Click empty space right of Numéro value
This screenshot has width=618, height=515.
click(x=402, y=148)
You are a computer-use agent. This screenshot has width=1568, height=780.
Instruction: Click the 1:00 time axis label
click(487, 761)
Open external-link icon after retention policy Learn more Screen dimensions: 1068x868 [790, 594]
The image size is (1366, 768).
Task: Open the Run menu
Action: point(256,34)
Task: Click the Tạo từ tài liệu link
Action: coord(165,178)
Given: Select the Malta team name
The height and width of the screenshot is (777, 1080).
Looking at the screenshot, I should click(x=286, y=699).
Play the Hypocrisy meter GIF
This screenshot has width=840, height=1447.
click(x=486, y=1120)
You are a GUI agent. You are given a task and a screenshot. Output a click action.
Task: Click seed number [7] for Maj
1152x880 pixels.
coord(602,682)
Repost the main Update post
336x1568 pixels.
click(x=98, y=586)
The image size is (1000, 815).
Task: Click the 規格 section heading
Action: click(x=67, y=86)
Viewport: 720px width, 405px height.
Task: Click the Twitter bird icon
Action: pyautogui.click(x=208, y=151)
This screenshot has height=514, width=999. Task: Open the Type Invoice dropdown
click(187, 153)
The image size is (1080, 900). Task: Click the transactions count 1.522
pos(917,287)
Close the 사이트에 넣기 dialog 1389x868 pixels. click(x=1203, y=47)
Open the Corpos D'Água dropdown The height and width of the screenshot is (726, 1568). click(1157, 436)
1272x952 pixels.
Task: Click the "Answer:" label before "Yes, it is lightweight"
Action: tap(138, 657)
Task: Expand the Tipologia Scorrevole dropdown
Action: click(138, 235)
· · · ·
§ EXERCISE
Reproduce every entry above, replacing "computer-use agent" with "desktop assistant" and leaving everything else unchanged.

§ REPLY TO THE EXERCISE
Click empty space right of Numéro value
This screenshot has width=618, height=515.
click(x=402, y=148)
You are a desktop assistant. This screenshot has width=1568, height=780.
Instruction: Click the 1:00 time axis label
click(487, 761)
Open external-link icon after retention policy Learn more Screen dimensions: 1068x868 [790, 594]
The image size is (1366, 768).
Task: Open the Run menu
Action: point(256,34)
Task: Click the Tạo từ tài liệu link
Action: coord(165,178)
Given: Select the Malta team name
The height and width of the screenshot is (777, 1080).
Looking at the screenshot, I should click(x=286, y=699).
Play the Hypocrisy meter GIF
This screenshot has width=840, height=1447.
click(x=486, y=1120)
You are a GUI agent. You are given a task and a screenshot. Output a click action.
Task: Click seed number [7] for Maj
1152x880 pixels.
coord(602,682)
Repost the main Update post
336x1568 pixels.
click(x=98, y=586)
The image size is (1000, 815).
Task: Click the 規格 section heading
Action: click(x=67, y=86)
Viewport: 720px width, 405px height.
Task: Click the Twitter bird icon
Action: pyautogui.click(x=208, y=151)
This screenshot has height=514, width=999. Task: Open the Type Invoice dropdown
click(187, 153)
The image size is (1080, 900). Task: Click the transactions count 1.522
pos(917,287)
Close the 사이트에 넣기 dialog 1389x868 pixels. click(x=1203, y=47)
Open the Corpos D'Água dropdown The height and width of the screenshot is (726, 1568). click(1157, 436)
1272x952 pixels.
Task: Click the "Answer:" label before "Yes, it is lightweight"
Action: tap(138, 657)
Task: Expand the Tipologia Scorrevole dropdown
Action: click(138, 235)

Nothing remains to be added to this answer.